_Required action 1_
Summarize the Science Blunders episode page in two sentences.
_Required action 2_
Which song and artist does the Science Blunders page list as the episode's music?

Science Blunders

Dr. Rosie Redfield joins Joe, Kevin, and Toren to talk about NASA and the Shadow Biosphere, blinded scientists all over the place, extreme solutions to illegal parking, and one of our favorite sciencey shows goes terribly awry.

Music: “The Future Soon” by Jonathan Coulton




Not mentioned in the show but Ben Goldacre’s TED talk here is great and on-topic:

18 Responses

  1. Aaaawww man! I’ve listened to all of the episodes, and this is the first time you made me feel a bit horkish (it was the reattaching the amputated limbs that did me in). It reminded me of The Last King of Scotland (the movie) and Lives of the Monster Dogs (the book).

  2. Oh, but there was a science blunder in Jurassic Park. They assumed all of the dinosaurs were female. But the amphibian DNA let them change sex and start re-creating in the park themselves.

    1. I was listening to this episode in the car last night and I started trying to tell them this through the radio. Your way works better.

      Anyway, also in the books, there was another science blunder — the epilogue mentioned that they’d made all the dinosaurs dependent on some protein, I think it was L-Lysine, so that if the park failed the dinosaurs would all die, but instead of starving to death the dinosaurs just found food sources that had a lot of L-Lysine.

  3. i’ve had this movie on my hard drive for a few years now, but haven’t made the effort to watch it. it sounds like it’s pretty gruesome and disturbing. it is about the japanese experiments and torture of the chinese.

  4. An addition to the ‘In the News’ segment:

    There is the lab accident that happened at UCLA a couple of years ago ( where an apparently under-trained lab technician set herself on fire while mishandling a pretty nasty chemical. Generally, lab accidents have treated strictly as such (accidents) so to have charges filed for willful neglect is a scary precedent for a lot of Investigators and Universities.

    On the subject of U731, as a person who works with Y. pestis a part of me would love to see the results from their testing while the other part is horrified by that desire. By most accounts, the ‘evil science’ consisted of well controlled studies with important and meaningful results. Results sadly tainted by the deaths of innocents.

    Sheldon Harris ( makes a case that many of the records from the camps wound up US hands after the Japanese surrender and were used to enhance the our own Bio-warfare program (to prevent it’s use, of course).

    Thanks for the podcast. It makes my time in the lab far more enjoyable.

  5. I feel this episode didn’t have a very good, how can I put it… “rhythm”, perhaps? English as second language strikes again! Anyway, Dr. Redfield was a great guest, but I felt like the subjects didn’t flow quite as smoothly as in other “let’s talk about a bunch of horrible things” episodes.

    Still, it was worth the time spent listening. Evil science never ceases to be fascinating– I mean, disgusting!

  6. I thought it was a little harsh to call that study about the speed of neutrinos a “science blunder”. Yes, they got it wrong, but they did lots of checking and then published asking lots of other people to check too. Nothing like the “cold fusion” stuff where they didn’t bother publishing anything other than a press release. To me it was just good science with results being regarded sceptically.

    Anyhoo, I liked the ep anyway. 🙂

    Another pop culture reference is the big blue dude in the Watchmen. That was more of an Occ Health & Safety blunder though, like getting run over by a forklift or something, I guess.

  7. One thing y’all did not mention about Unit 731 was Gen. MacArthur granted immunity to the Unit 731 scientists captured by the US in exchange for their research on biological warfare.

_Given information_
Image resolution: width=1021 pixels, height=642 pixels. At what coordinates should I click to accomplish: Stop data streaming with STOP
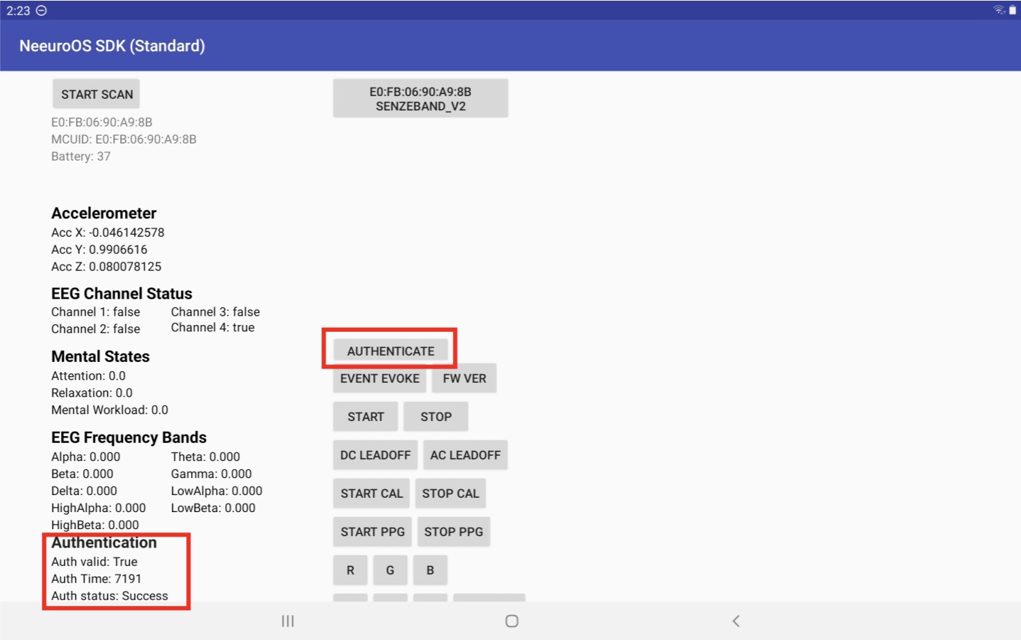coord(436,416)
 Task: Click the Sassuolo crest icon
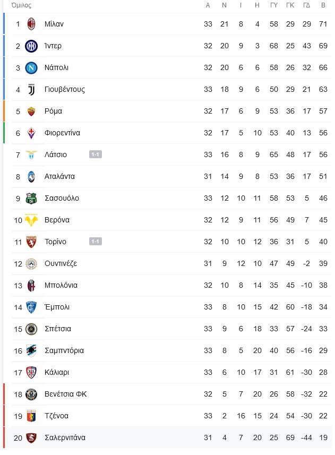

_Worked solution 1_
Dr. Rosie Redfield joins Joe, Kevin, and Toren to talk about NASA and the Shadow Biosphere, blinded scientists, extreme solutions to illegal parking, and a favorite science show that goes terribly awry. Commenters respond with points about a science blunder in Jurassic Park, a lab accident at UCLA, Unit 731, and whether the neutrino speed study deserved to be called a science blunder.

_Worked solution 2_
"The Future Soon" by Jonathan Coulton.